Quando la rabbia resta in silenzio
A cura della dottoressa Pamela Longo
Psicologa e Psicoterapeuta
Mentre c’è chi tende ad esplodere, esprimendosi in maniera poco rispettosa per i propri interlocutori, inveendo e talvolta anche attraverso agiti violenti, vi è invece chi non si arrabbia affatto, inibendo questa emozione così importante, ma così temuta, spesso dunque mancando di rispetto in primis a sé stessi.
Sebbene nessuna delle due modalità espressive risulti funzionale nelle relazioni e per ciò che concerne il benessere individuale, mi piacerebbe oggi focalizzare l’attenzione su chi e perché è spaventato dall’idea di arrabbiarsi.
Le motivazioni che possono sottendere la mancata espressione della rabbia sono varie e andrebbero rintracciate nella storia di ognuno, provando ad osservare quali convinzioni sono associate all’espressione della rabbia, che originate in un passato più o meno lontano però continuano ad influenzare la vita e le relazioni presenti. Nonostante le motivazioni siano soggettive, la rabbia è spesso associata all’idea che la sua espressione sia sbagliata, dannosa e talvolta pericolosa, per cui sarebbe meglio da tenere per sé.

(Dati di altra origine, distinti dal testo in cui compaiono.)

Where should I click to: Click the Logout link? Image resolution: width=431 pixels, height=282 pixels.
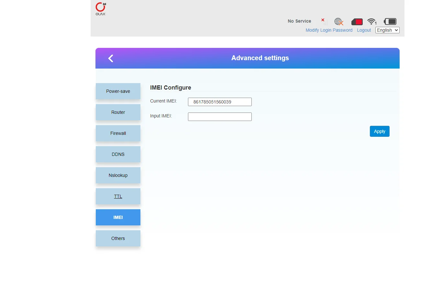coord(364,30)
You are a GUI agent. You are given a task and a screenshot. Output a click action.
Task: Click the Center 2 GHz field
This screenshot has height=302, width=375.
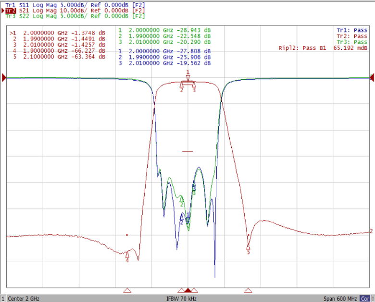tap(24, 299)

Eppure la rabbia è un’emozione fondamentale, con una funzione adattiva specifica strettamente legata alla sopravvivenza. Infatti la sua finalità è difendere la persona quando vengono violati i suoi diritti, quando si riceve un torto o un’ingiustizia. La rabbia esprime un atteggiamento di difesa che si origina quando è avvertita l’idea di una minaccia, fisica o verbale, che dunque può esprimersi nelle modalità più varie dalla critica, alla costrizione, dalla svalutazione al mancato riconoscimento, dal sentirsi abbandonati e traditi, sino alla violazione dei propri diritti.
Naturalmente presente in ognuno, indipendentemente dal sesso, dall’età e dall’etnia, la sua modalità espressiva e l’intensità con cui si manifesta può variare notevolmente da individuo a individuo e da società a società.

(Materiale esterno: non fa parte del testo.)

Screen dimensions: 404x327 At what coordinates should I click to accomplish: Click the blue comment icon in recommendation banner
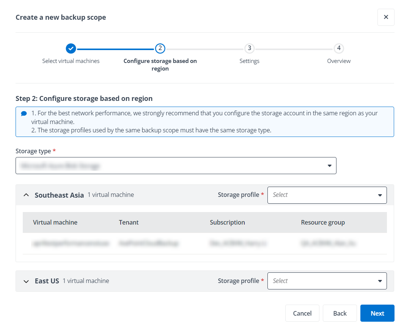coord(24,113)
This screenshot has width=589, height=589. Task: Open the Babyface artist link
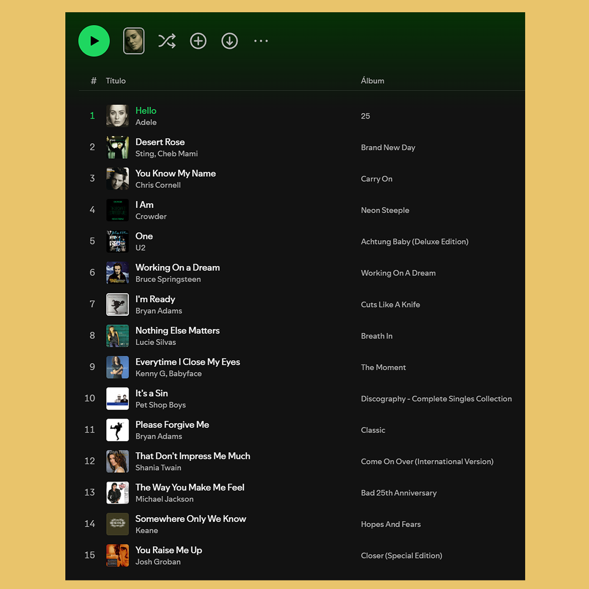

La rabbia è funzionale all’adattamento nel proprio contesto e all’affermazione di sé, pertanto risulta, come tutte le emozioni, estremamente preziosa per l’uomo. Infatti, permette di perseguire obiettivi, superare le avversità, riconoscere e reagire ai soprusi. Nonostante spesso la rabbia sia vissuta come potenzialmente dannosa all’interno delle relazioni, in realtà un’espressione funzionale della stessa preserva i rapporti stabilendo confini precisi del proprio spazio di libertà entro cui accogliere ed esprimere rispetto reciproco.
La mancata espressione della rabbia può portare a problemi di ordine e tipologia diversa, che possono manifestarsi a livello umorale e sotto varie forme di somatizzazione. Mentre a livello delle relazioni, oltre a causare insoddisfazione, rende i rapporti poco autentici e paritari, dove l’impossibilità ad esprimere i propri pensieri o comportarsi in modo libero, non consente la valorizzazione delle caratteristiche di ognuno.
Dunque non arrabbiarsi, oltre a non essere utile non è sano, e soprattutto, chi non si arrabbia non è per definizione buono o maturo, piuttosto inibito nell’espressione del sé.
Al contrario, imparare a riconoscere l’emozione rabbia, sentirla e verbalizzarla, non agirla, conduce ad un’espressione funzionale della stessa, favorendo generalmente una maggiore soddisfazione e libertà d’azione.
E tu che rapporto hai con la rabbia?
La esprimi o la reprimi?
Cosa pensi possa accadere se l’Altro ti vedesse arrabbiato?